I’m assuming you’re using a stationary directional light with cascades?
When you’re close to stuff the system shows you dynamic shadows, when you reach the cascade distance set in the directional light details, it switches to the static shadow.
Two ways to make it look better:
Increase the cascade distance in the directional light
Increase the lightmap resolution on the mesh you’re showing here.
I notice this too in a basic scene I have, though it’s the shadow of a small rectangular room. Setting the CSM distance to 50,000, with 4 cascades, 20% (0.2) transition region, and a moderate fadeout fraction results in shadows that are there for about half of a cascade. So I start close to the room, back off with the camera, and the shadows fade and dissolve as I get further. Then the next cascade pops in, and fades / dissolves as I get further…until at 50,000 the shadows disappear more abruptly. But at the point before they disappear abruptly, the shape of the shadows look choppy / odd-shaped just before being gone. It happens with CSM distributed closer to the camera and further from camera (exponent). What are the proper settings of CSM for this to not occur?

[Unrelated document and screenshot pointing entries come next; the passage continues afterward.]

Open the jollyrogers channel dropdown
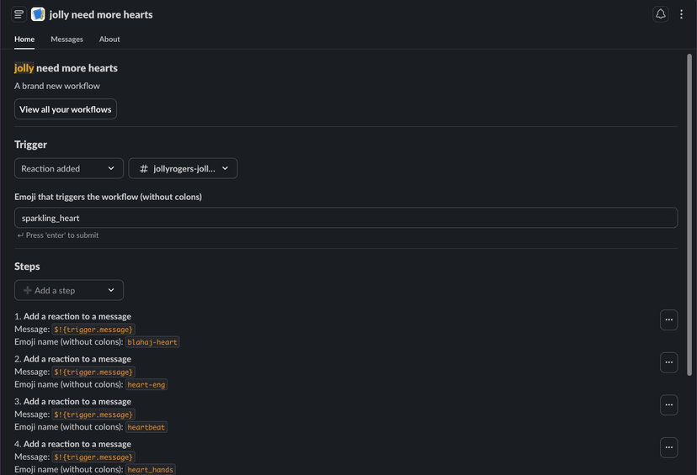This screenshot has width=697, height=475. coord(183,168)
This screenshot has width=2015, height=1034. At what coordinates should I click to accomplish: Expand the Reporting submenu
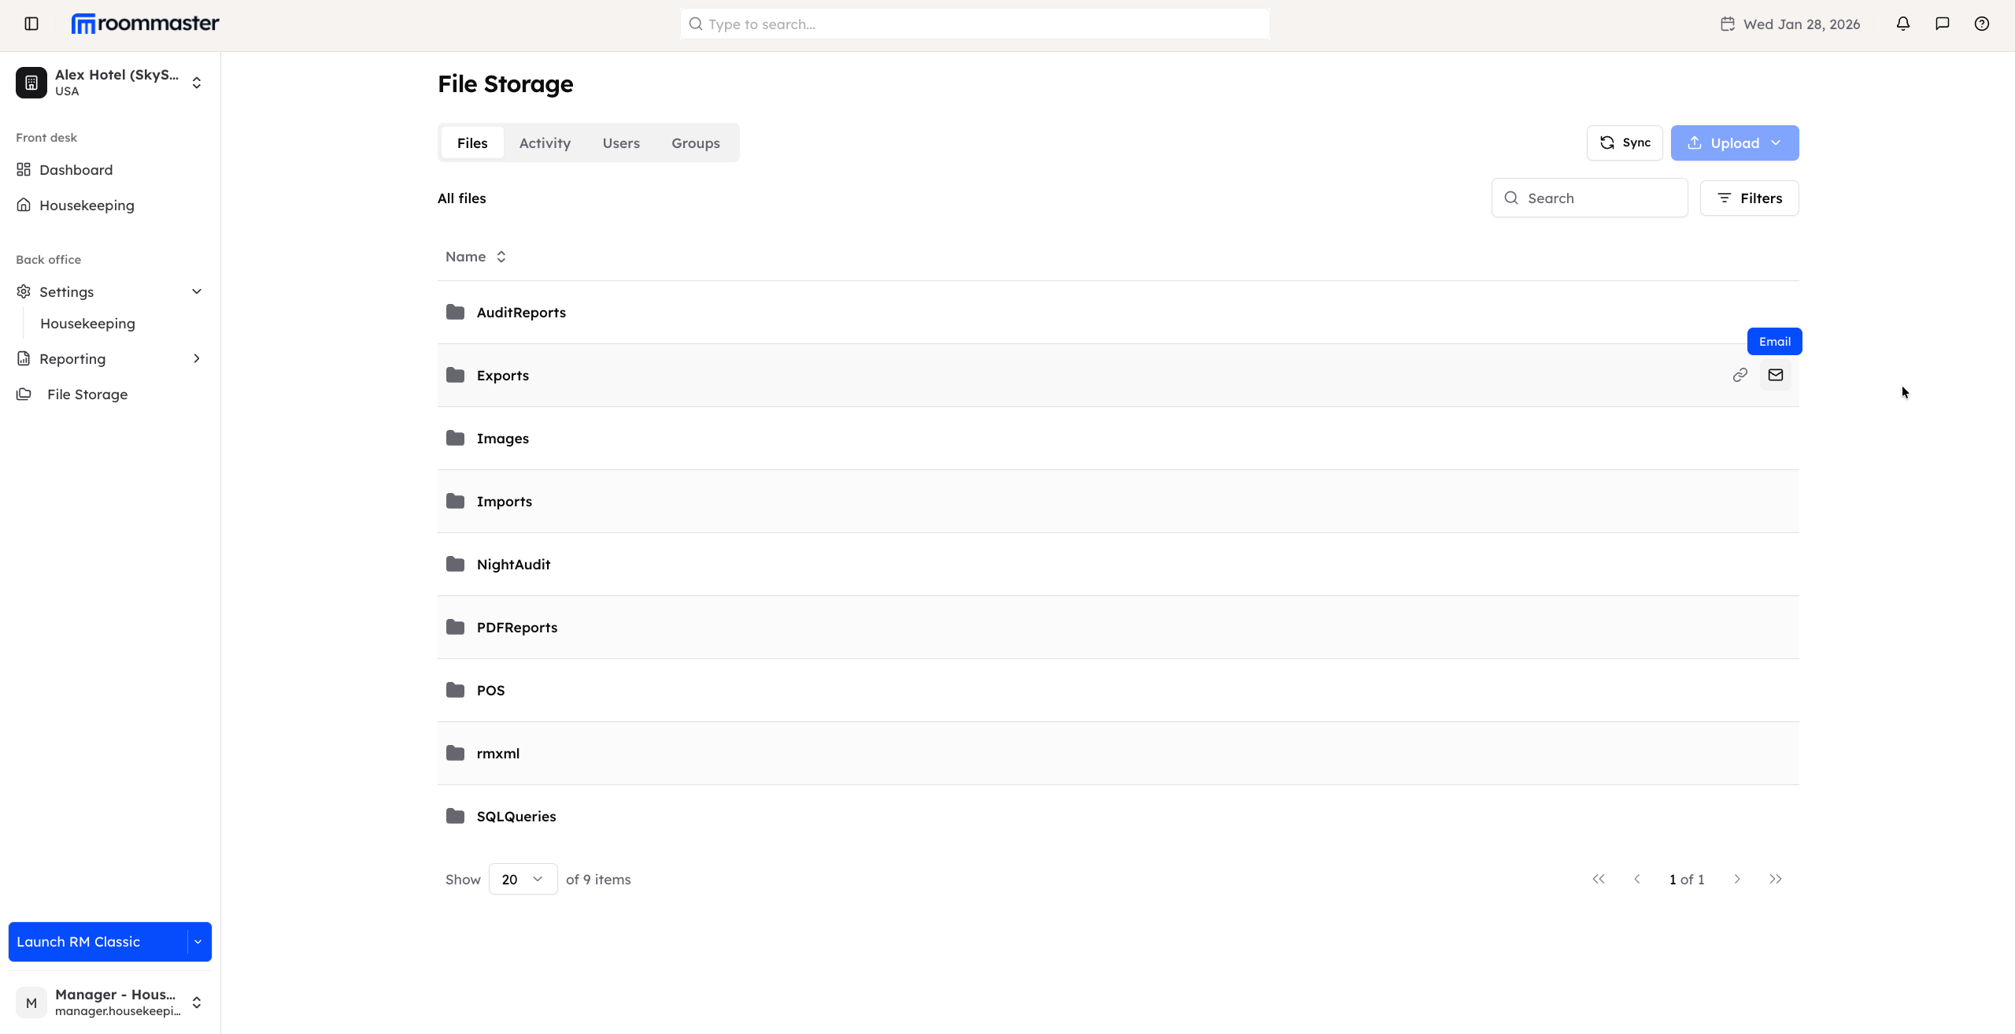point(197,359)
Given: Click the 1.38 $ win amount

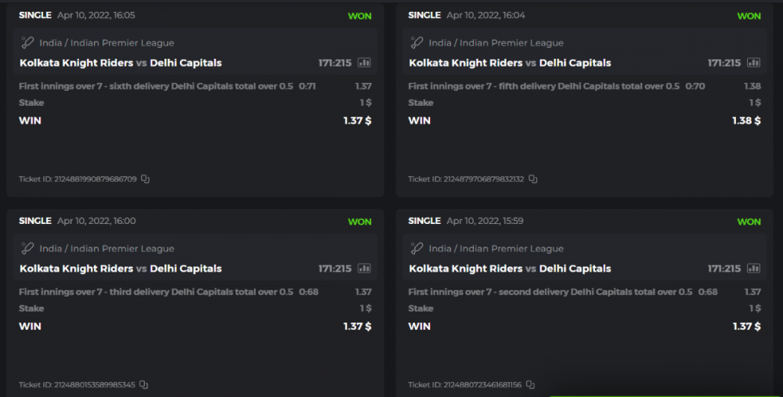Looking at the screenshot, I should point(745,121).
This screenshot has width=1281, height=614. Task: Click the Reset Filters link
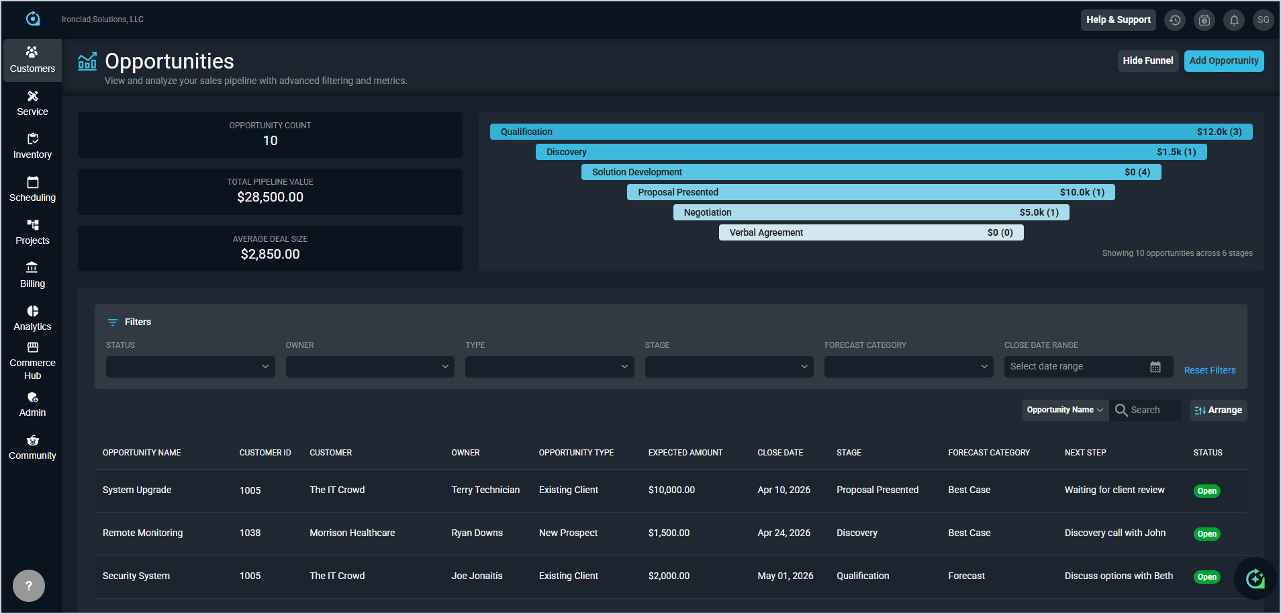[x=1209, y=370]
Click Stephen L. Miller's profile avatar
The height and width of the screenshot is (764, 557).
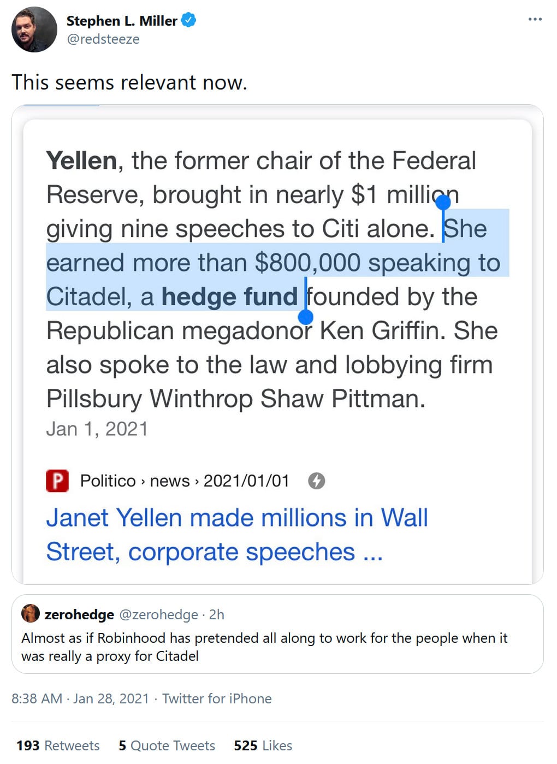[34, 29]
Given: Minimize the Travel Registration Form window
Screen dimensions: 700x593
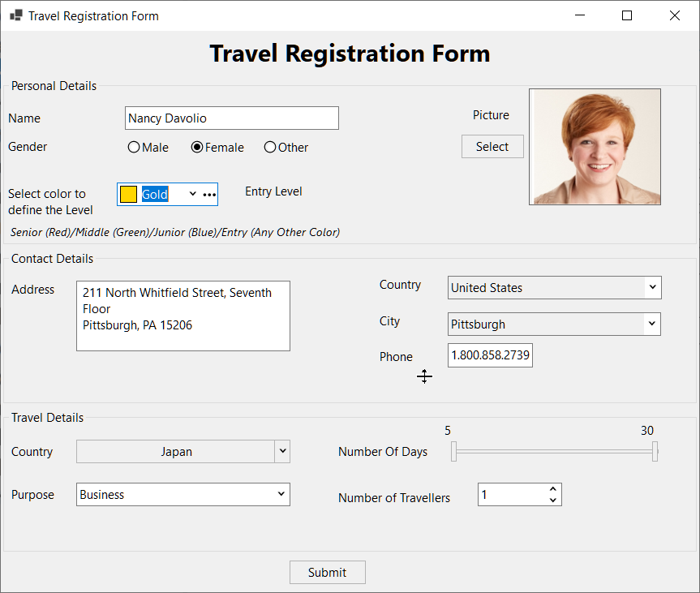Looking at the screenshot, I should tap(579, 15).
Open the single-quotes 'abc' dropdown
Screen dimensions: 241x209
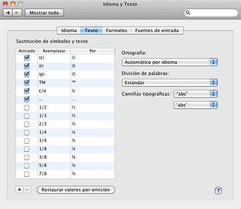pyautogui.click(x=195, y=105)
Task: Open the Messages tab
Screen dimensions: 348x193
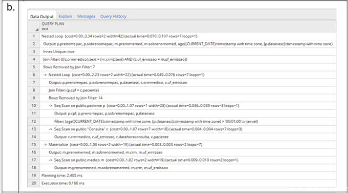Action: [x=86, y=17]
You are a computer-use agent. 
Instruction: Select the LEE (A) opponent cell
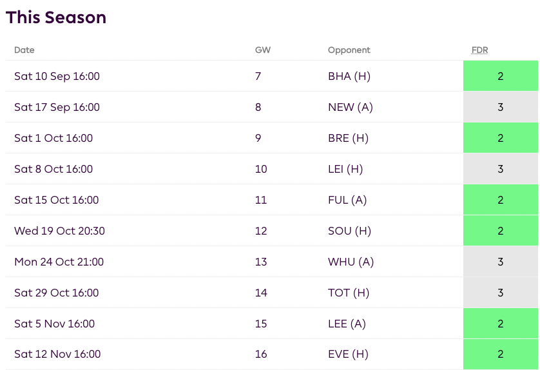pos(347,324)
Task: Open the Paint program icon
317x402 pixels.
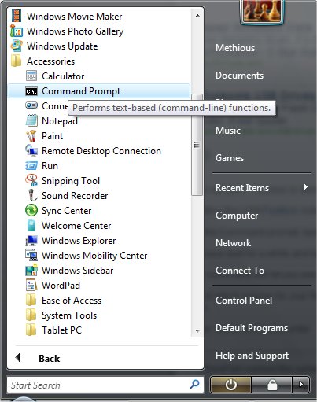Action: [31, 136]
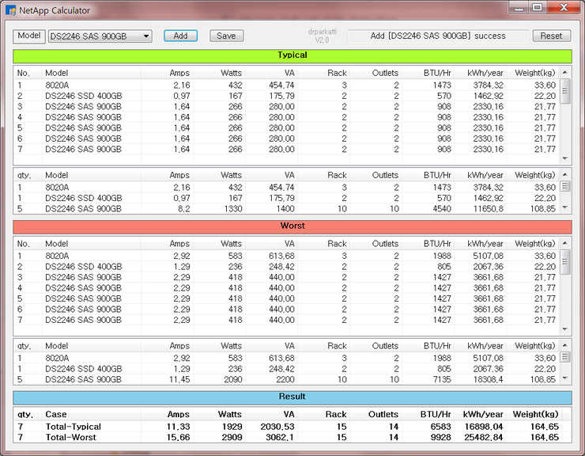Open the Model dropdown list
This screenshot has width=585, height=456.
pos(146,36)
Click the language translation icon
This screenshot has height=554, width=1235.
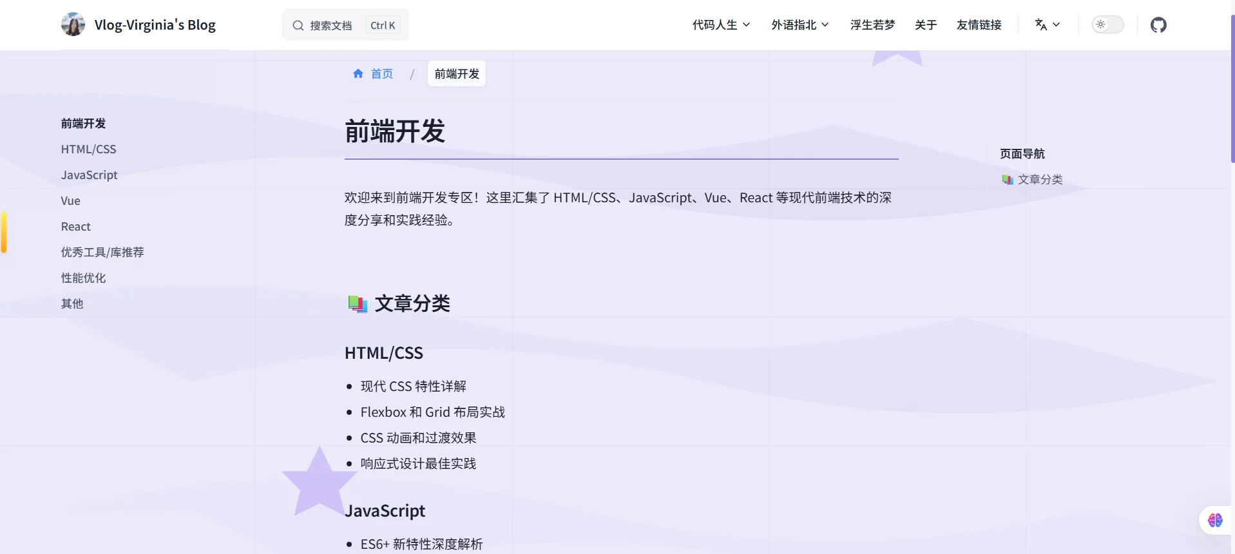point(1040,24)
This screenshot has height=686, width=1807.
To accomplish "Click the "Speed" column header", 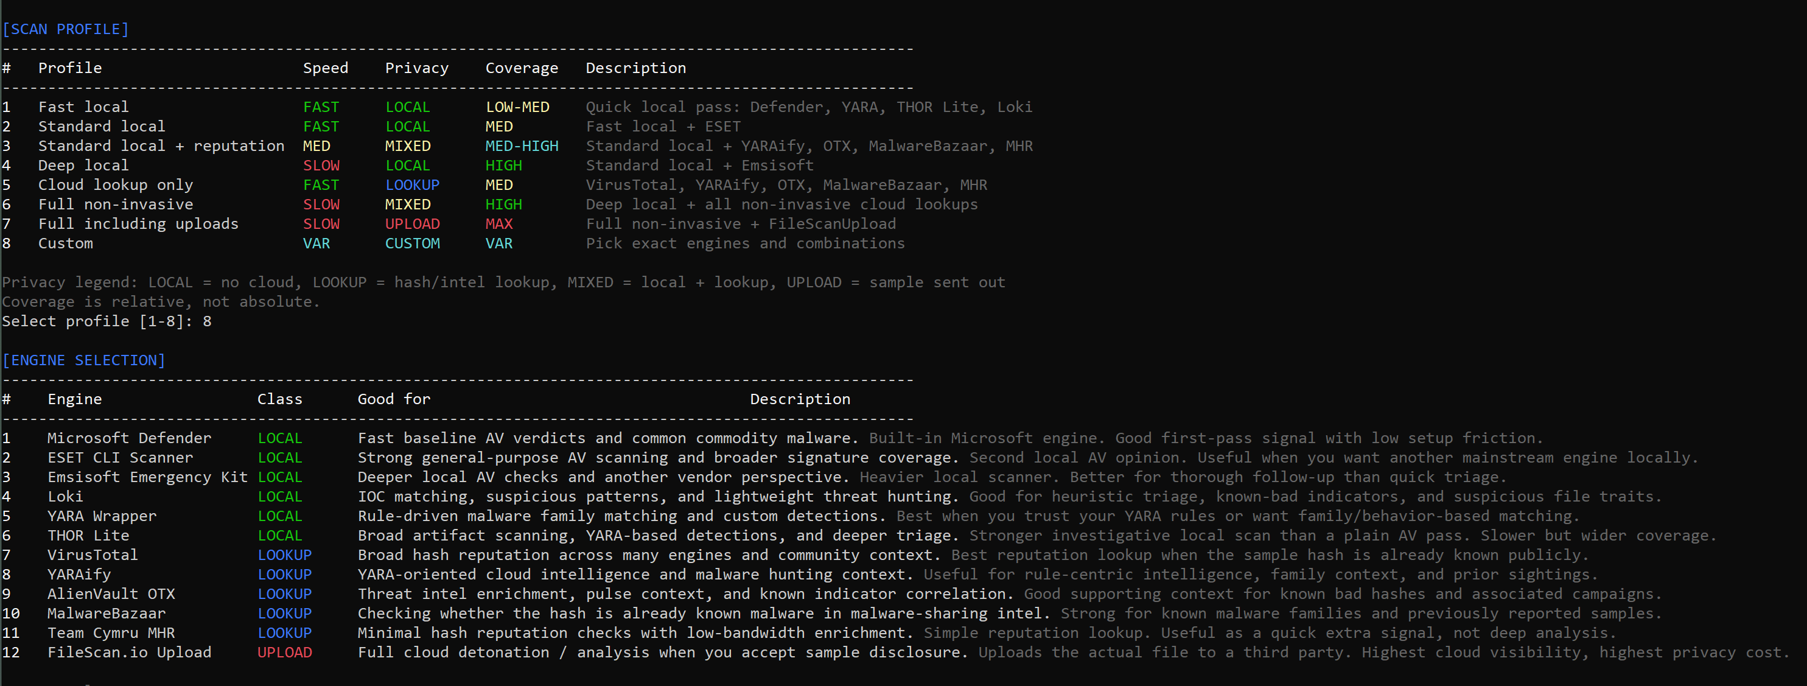I will (325, 68).
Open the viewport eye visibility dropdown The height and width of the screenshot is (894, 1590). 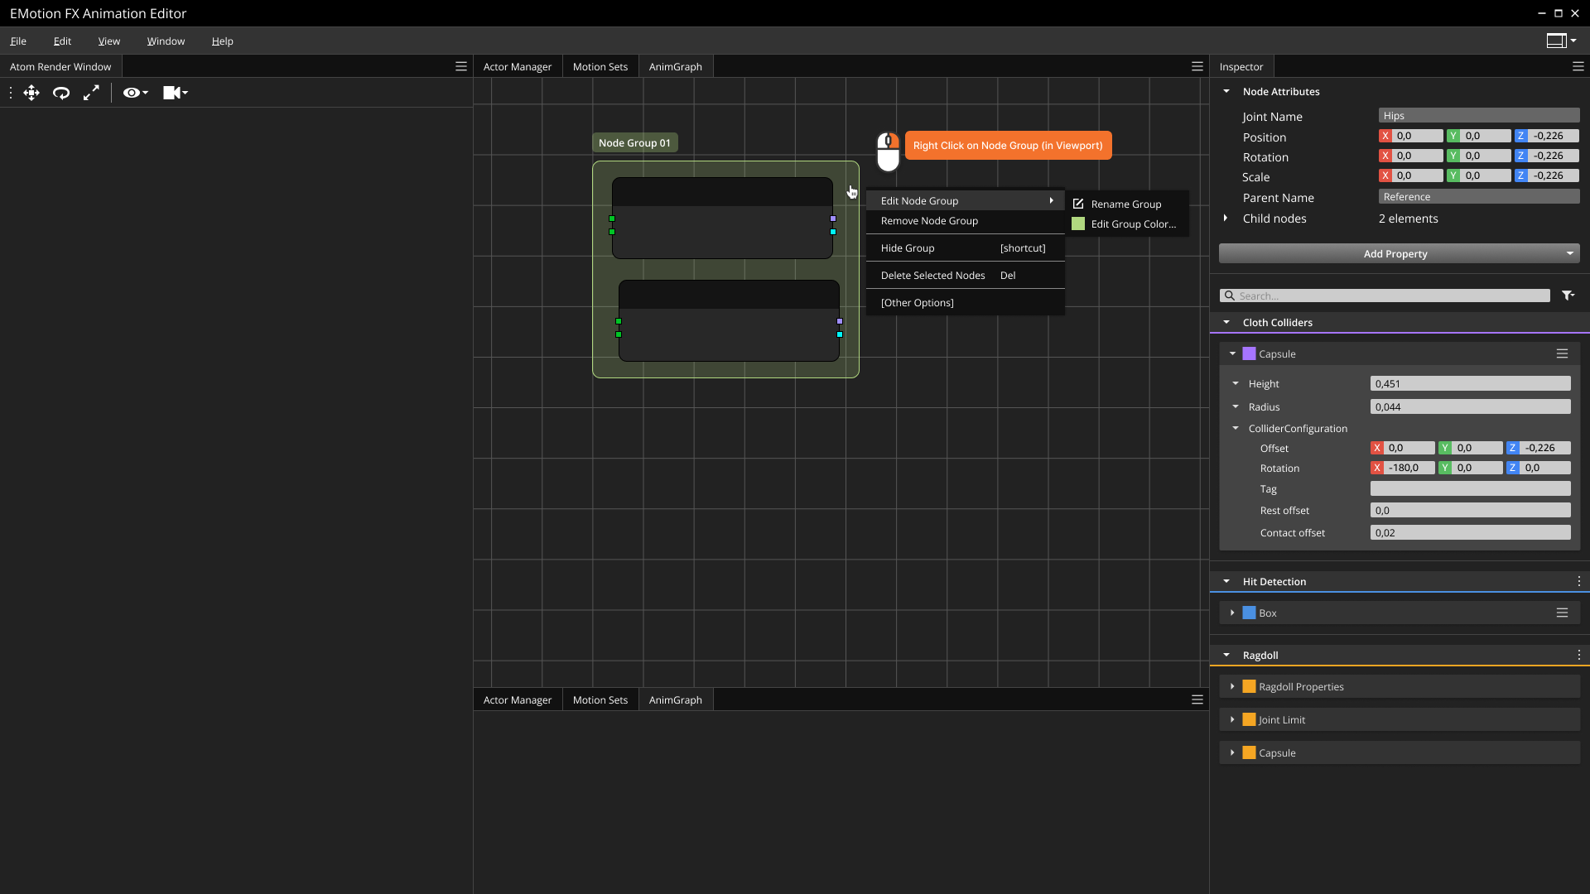tap(135, 93)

I know one other option is mesh distance fields combined with the global distance field. Do those result in whole shadows, even at farther distances?
I disabled static lighting and it allowed me to push the CSM distance a bit further but the shadow fading is still there but less apparent, the light is in a bp I use for a day/night cycle so building the lighting wouldn’t be ideal since the shadows are constantly moving.
I’ll mark this as answered since I got it to a point where it’s not too noticeable thanks!